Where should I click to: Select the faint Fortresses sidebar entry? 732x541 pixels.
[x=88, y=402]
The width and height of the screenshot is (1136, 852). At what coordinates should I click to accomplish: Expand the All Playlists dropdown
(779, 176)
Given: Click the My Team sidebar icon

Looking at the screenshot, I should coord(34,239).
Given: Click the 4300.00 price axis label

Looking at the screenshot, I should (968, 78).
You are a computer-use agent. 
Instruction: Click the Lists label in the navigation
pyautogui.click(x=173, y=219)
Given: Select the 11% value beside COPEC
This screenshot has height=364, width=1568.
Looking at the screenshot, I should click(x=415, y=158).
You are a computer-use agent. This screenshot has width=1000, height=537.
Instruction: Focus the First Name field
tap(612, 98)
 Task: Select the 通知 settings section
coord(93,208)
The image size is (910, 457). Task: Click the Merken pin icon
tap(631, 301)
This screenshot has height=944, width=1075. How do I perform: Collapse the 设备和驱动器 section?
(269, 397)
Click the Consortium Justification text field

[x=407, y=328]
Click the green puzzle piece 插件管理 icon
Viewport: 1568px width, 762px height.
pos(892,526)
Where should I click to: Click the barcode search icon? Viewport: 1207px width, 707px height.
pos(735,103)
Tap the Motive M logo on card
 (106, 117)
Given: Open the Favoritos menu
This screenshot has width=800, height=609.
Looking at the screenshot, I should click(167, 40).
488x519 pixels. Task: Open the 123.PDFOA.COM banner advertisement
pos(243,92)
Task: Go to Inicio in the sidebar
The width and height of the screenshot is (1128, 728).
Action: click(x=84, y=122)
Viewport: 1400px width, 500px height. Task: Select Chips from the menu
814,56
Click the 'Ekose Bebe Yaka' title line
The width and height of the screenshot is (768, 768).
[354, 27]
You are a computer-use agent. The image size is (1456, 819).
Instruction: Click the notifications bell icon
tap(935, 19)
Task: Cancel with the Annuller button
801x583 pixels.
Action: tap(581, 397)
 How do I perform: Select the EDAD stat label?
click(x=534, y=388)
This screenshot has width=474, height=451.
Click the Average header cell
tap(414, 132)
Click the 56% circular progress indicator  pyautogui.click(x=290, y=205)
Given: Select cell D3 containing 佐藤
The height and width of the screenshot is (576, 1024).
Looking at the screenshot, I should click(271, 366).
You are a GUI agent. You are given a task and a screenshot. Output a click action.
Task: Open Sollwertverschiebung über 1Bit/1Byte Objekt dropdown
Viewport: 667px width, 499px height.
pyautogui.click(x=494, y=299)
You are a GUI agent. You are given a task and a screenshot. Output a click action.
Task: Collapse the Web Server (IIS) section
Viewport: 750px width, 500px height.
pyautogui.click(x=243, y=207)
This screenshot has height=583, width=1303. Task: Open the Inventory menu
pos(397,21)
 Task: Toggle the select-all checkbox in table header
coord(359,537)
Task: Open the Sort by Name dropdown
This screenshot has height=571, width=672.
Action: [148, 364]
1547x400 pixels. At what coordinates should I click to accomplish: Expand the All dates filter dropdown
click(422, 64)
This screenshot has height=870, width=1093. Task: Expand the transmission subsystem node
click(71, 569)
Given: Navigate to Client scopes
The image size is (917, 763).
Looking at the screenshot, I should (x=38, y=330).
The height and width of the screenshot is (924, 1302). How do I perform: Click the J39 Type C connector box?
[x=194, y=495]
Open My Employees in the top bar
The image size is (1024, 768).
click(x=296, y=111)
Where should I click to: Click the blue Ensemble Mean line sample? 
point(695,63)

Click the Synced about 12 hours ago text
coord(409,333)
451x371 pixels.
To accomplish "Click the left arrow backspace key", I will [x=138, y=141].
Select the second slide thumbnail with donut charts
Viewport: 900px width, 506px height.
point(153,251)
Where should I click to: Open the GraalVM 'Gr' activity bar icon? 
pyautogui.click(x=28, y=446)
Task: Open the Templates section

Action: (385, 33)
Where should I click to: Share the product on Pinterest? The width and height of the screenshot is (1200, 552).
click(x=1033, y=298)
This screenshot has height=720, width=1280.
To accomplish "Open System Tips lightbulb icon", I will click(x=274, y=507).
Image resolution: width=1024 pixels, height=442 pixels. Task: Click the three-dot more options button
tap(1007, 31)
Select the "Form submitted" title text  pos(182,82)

──────────────────────────────

## INSTRUCTIONS TO FOLLOW
Determine how many lines of the data above contain the string "agent", and answer with the number only.

## RESPONSE AREA
5